- Ashland Ashland
- Coordinates: 31°48′01″N 91°20′53″W﻿ / ﻿31.80028°N 91.34806°W
- Country: United States
- State: Mississippi
- County: Jefferson
- Elevation: 72 ft (22 m)
- Time zone: UTC-6 (Central (CST))
- • Summer (DST): UTC-5 (CDT)
- GNIS feature ID: 691671

= Ashland, Jefferson County, Mississippi =

Ashland (also Ashland Landing) is a ghost town in Jefferson County, Mississippi, United States.

Ashland was located directly on the Mississippi River.
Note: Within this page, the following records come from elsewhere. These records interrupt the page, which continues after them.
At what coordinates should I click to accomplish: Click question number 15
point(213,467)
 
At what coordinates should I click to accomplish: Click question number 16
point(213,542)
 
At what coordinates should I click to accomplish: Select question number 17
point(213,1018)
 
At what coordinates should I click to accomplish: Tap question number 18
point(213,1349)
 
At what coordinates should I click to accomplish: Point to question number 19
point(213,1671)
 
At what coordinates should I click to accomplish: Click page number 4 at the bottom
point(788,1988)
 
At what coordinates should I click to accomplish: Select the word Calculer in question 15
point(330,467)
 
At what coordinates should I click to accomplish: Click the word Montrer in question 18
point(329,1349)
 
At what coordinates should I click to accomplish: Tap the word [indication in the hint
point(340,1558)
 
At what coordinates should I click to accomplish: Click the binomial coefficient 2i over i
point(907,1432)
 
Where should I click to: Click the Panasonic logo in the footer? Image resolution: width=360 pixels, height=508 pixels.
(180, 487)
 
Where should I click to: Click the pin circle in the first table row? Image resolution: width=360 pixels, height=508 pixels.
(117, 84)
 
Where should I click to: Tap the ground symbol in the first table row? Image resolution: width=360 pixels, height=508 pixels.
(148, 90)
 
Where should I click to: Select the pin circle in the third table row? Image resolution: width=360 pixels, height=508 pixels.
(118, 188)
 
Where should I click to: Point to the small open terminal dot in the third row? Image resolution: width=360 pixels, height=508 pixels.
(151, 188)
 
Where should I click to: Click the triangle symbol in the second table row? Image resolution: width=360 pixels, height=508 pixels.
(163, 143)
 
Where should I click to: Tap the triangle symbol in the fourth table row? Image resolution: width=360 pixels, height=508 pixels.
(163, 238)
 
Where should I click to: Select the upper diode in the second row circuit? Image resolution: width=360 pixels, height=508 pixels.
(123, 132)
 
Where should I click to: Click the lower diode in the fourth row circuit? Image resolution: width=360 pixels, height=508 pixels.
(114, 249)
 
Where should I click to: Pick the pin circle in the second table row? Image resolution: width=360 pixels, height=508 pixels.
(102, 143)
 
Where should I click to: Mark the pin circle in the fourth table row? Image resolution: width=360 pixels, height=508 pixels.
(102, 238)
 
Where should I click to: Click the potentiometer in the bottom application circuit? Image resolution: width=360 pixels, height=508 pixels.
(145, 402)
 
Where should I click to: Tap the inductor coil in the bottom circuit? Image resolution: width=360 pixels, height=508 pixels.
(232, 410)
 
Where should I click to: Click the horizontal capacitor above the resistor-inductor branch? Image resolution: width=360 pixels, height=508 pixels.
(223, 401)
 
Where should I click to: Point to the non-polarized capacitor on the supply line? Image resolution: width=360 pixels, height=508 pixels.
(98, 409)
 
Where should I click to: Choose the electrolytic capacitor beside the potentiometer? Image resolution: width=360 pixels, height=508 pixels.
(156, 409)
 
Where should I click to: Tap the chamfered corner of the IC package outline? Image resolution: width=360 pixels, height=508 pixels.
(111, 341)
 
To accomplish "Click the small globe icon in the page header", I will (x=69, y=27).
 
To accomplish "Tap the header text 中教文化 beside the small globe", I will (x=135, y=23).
==Deception of President-elect Taylor==
Ashland was located near Cypress Grove Plantation, purchased in 1840 by future United States president Zachary Taylor. After Taylor was elected president in 1849, the large and elegant steamer Tennessee was sent to pick him up at Ashland Landing and transport him to Vicksburg to attend several receptions. It went unnoticed in the pre-dawn hours that the steamer Saladin had arrived at Ashland Landing before the Tennessee. Tom Coleman, Saladin's 24-year-old captain, was a Taylor family friend who wanted the honor of transporting the president-elect to Vicksburg. When aides discovered the deception, they woke Taylor, who had been sleeping in Saladin's stateroom. Taylor laughed and stated that the Tennessee would catch up at Vicksburg and he could transfer there.